---------- INFORMATION SUPPLIED
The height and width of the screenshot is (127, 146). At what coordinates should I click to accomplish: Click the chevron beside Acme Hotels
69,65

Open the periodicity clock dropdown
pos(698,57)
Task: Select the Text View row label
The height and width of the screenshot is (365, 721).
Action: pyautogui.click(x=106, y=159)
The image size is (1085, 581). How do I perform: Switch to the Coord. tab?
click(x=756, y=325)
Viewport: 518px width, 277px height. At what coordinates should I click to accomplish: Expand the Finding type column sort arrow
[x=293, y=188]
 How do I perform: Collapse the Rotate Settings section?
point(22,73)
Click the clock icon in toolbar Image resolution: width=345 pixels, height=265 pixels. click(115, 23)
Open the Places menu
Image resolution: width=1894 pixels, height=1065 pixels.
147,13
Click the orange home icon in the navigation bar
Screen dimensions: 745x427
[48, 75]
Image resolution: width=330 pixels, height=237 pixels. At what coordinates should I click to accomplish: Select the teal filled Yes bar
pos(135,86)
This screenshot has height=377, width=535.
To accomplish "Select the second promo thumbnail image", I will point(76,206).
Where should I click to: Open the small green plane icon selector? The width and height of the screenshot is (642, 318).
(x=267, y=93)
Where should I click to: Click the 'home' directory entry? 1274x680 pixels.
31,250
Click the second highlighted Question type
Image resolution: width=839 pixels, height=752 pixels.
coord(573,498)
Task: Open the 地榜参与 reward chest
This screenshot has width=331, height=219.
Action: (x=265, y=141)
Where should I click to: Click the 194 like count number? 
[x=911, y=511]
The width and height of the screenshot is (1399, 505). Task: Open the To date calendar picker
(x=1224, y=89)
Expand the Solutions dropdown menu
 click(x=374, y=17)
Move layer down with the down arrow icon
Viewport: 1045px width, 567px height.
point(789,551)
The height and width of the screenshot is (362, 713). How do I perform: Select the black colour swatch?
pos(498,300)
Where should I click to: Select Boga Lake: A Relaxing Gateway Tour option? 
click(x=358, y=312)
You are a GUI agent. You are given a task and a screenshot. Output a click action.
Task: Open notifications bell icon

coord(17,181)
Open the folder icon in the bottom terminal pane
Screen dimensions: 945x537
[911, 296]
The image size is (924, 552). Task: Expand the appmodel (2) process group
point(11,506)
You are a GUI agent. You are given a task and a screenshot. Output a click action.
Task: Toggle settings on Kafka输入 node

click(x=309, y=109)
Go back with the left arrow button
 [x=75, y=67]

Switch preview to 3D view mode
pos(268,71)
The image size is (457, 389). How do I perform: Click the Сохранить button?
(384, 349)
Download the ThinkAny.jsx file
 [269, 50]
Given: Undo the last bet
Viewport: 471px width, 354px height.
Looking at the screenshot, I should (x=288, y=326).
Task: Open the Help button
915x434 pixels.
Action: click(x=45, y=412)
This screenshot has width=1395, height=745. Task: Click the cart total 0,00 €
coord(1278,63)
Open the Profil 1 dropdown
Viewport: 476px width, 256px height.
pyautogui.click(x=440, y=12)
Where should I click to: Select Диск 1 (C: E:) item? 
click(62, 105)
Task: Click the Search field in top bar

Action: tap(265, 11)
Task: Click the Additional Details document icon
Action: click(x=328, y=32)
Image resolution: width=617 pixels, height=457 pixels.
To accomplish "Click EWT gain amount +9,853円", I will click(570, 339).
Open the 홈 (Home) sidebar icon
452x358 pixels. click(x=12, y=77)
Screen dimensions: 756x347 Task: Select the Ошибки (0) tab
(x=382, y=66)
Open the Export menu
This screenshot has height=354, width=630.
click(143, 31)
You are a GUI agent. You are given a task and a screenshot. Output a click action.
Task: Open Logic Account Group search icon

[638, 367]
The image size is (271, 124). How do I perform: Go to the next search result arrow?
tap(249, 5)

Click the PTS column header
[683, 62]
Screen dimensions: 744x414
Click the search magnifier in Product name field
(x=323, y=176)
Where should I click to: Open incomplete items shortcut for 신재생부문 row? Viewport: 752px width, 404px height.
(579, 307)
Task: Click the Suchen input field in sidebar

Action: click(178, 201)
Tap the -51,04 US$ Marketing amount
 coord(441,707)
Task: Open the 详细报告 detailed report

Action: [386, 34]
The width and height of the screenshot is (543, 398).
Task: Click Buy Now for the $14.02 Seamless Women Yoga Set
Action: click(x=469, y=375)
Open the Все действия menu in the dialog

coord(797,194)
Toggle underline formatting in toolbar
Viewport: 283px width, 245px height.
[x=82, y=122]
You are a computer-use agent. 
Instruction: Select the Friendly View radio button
--------------------
## EXERCISE
Rewrite all of the rows above, replacing each instance of "Where should I click to:" with "Where do I click to:" and leaving everything else unchanged.

## SOLUTION FOR THIS EXERCISE
The height and width of the screenshot is (127, 146). At what coordinates should I click to accomplish: Click the chevron beside Acme Hotels
69,65

Open the periodicity clock dropdown
pos(698,57)
Task: Select the Text View row label
The height and width of the screenshot is (365, 721).
Action: pyautogui.click(x=106, y=159)
The image size is (1085, 581). How do I perform: Switch to the Coord. tab?
click(x=756, y=325)
Viewport: 518px width, 277px height. At what coordinates should I click to accomplish: Expand the Finding type column sort arrow
[x=293, y=188]
 How do I perform: Collapse the Rotate Settings section?
point(22,73)
Click the clock icon in toolbar Image resolution: width=345 pixels, height=265 pixels. click(115, 23)
Open the Places menu
Image resolution: width=1894 pixels, height=1065 pixels.
147,13
Click the orange home icon in the navigation bar
Screen dimensions: 745x427
[48, 75]
Image resolution: width=330 pixels, height=237 pixels. At what coordinates should I click to accomplish: Select the teal filled Yes bar
pos(135,86)
This screenshot has height=377, width=535.
To accomplish "Select the second promo thumbnail image", I will point(76,206).
Where do I click to: Open the small green plane icon selector? The width and height of the screenshot is (642, 318).
(x=267, y=93)
Where do I click to: Click the 'home' directory entry? 1274x680 pixels.
31,250
Click the second highlighted Question type
Image resolution: width=839 pixels, height=752 pixels.
coord(573,498)
Task: Open the 地榜参与 reward chest
This screenshot has width=331, height=219.
Action: (x=265, y=141)
Where do I click to: Click the 194 like count number? 
[x=911, y=511]
The width and height of the screenshot is (1399, 505). Task: Open the To date calendar picker
(x=1224, y=89)
Expand the Solutions dropdown menu
 click(x=374, y=17)
Move layer down with the down arrow icon
Viewport: 1045px width, 567px height.
point(789,551)
The height and width of the screenshot is (362, 713). How do I perform: Select the black colour swatch?
pos(498,300)
Where do I click to: Select Boga Lake: A Relaxing Gateway Tour option? 
click(x=358, y=312)
You are a GUI agent. You are given a task and a screenshot. Output a click action.
Task: Open notifications bell icon

coord(17,181)
Open the folder icon in the bottom terminal pane
Screen dimensions: 945x537
[911, 296]
The image size is (924, 552). Task: Expand the appmodel (2) process group
point(11,506)
You are a GUI agent. You are given a task and a screenshot. Output a click action.
Task: Toggle settings on Kafka输入 node

click(x=309, y=109)
Go back with the left arrow button
 [x=75, y=67]

Switch preview to 3D view mode
pos(268,71)
The image size is (457, 389). How do I perform: Click the Сохранить button?
(384, 349)
Download the ThinkAny.jsx file
 [269, 50]
Given: Undo the last bet
Viewport: 471px width, 354px height.
Looking at the screenshot, I should (x=288, y=326).
Task: Open the Help button
915x434 pixels.
Action: click(x=45, y=412)
This screenshot has width=1395, height=745. Task: Click the cart total 0,00 €
coord(1278,63)
Open the Profil 1 dropdown
Viewport: 476px width, 256px height.
pyautogui.click(x=440, y=12)
Where do I click to: Select Диск 1 (C: E:) item? 
click(62, 105)
Task: Click the Search field in top bar

Action: tap(265, 11)
Task: Click the Additional Details document icon
Action: click(x=328, y=32)
Image resolution: width=617 pixels, height=457 pixels.
To accomplish "Click EWT gain amount +9,853円", I will click(570, 339).
Open the 홈 (Home) sidebar icon
452x358 pixels. click(x=12, y=77)
Screen dimensions: 756x347 Task: Select the Ошибки (0) tab
(x=382, y=66)
Open the Export menu
This screenshot has height=354, width=630.
click(143, 31)
You are a GUI agent. You are given a task and a screenshot. Output a click action.
Task: Open Logic Account Group search icon

[638, 367]
The image size is (271, 124). How do I perform: Go to the next search result arrow?
tap(249, 5)

Click the PTS column header
[683, 62]
Screen dimensions: 744x414
Click the search magnifier in Product name field
(x=323, y=176)
Where do I click to: Open incomplete items shortcut for 신재생부문 row? Viewport: 752px width, 404px height.
(579, 307)
Task: Click the Suchen input field in sidebar

Action: click(178, 201)
Tap the -51,04 US$ Marketing amount
 coord(441,707)
Task: Open the 详细报告 detailed report

Action: [386, 34]
The width and height of the screenshot is (543, 398).
Task: Click Buy Now for the $14.02 Seamless Women Yoga Set
Action: click(x=469, y=375)
Open the Все действия menu in the dialog

coord(797,194)
Toggle underline formatting in toolbar
Viewport: 283px width, 245px height.
[x=82, y=122]
You are a computer-use agent. 
Instruction: Select the Friendly View radio button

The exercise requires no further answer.